Refining Practice: Studies demonstrate that erector spinae activity may increase segmental stiffness, implying the patient should be relaxed and comfortable during PA mobilizations (69). Further, the least stiffness is exhibited when PA mobilizations are performed with a slight cranial inclination bias (70).
Mobilization:
- Once you have located the segment you wish to mobilize, start with small test oscillations to locate the facet, feel for articular motion, and identify any exquisite tenderness.
- When you are satisfied with your test motions, identify the amount of pressure required to reach the first resistance barrier (just before articular motion), and then identify the amount of pressure needed to reach the end of articular motion.
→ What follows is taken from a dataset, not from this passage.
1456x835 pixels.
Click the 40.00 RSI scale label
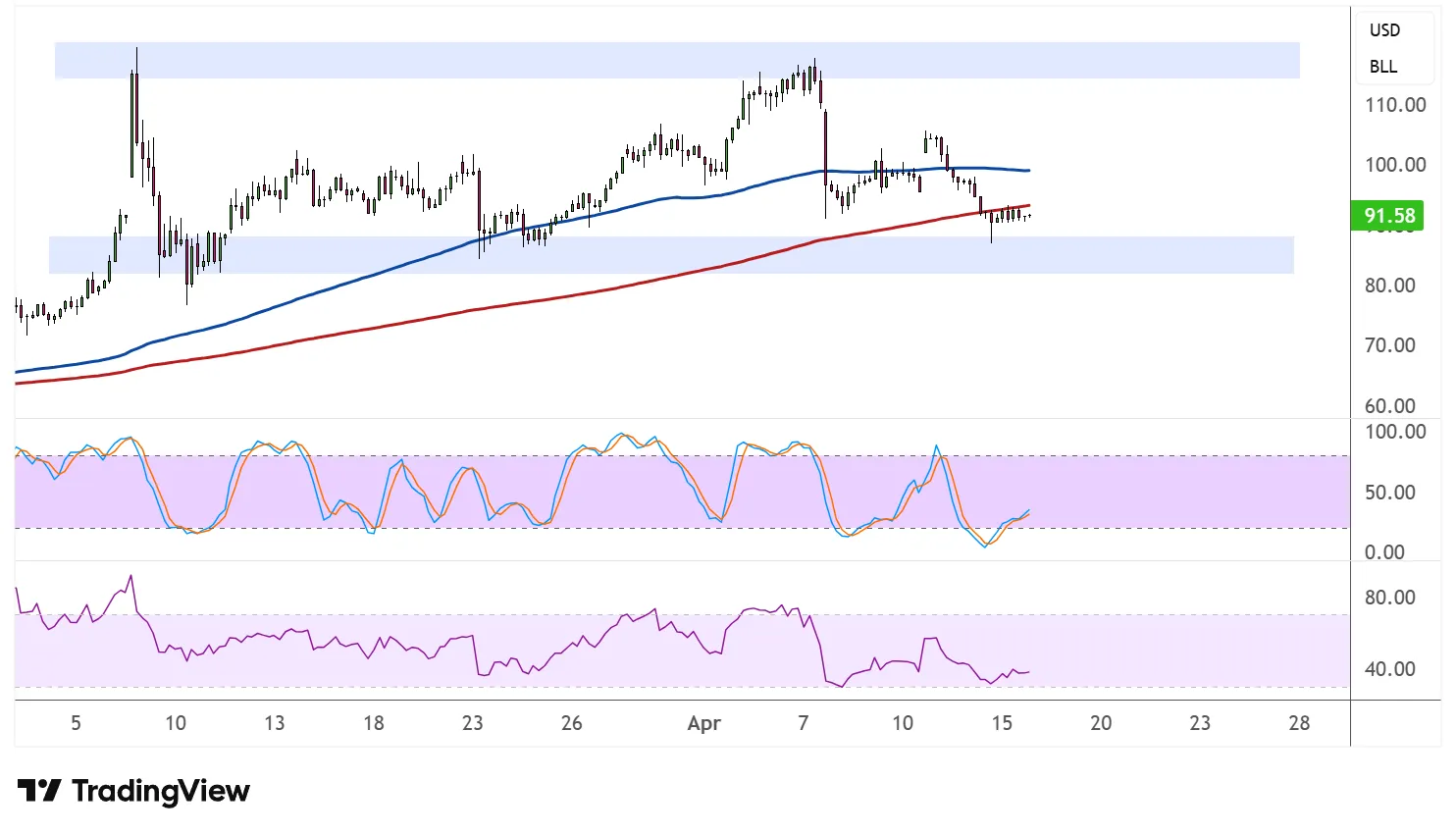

- Note: The end of articular motion is the point at which any further increase in pressure does not result in additional arthrokinematic motion.
- Identify the mid-point between the first resistance barrier and articular end-range; approximately 50% resistance.
- Grade III - Larger oscillations between the first resistance barrier and approximately 50% resistance. Note, these oscillations are large compared to grade IV oscillations, but are still very small motions.
- Grade IV - Small oscillations at 50% resistance or more.
- Oscillate at 1 - 2 pulses per second.
- Continue oscillating until you feel a change in tissue resistance/joint stiffness.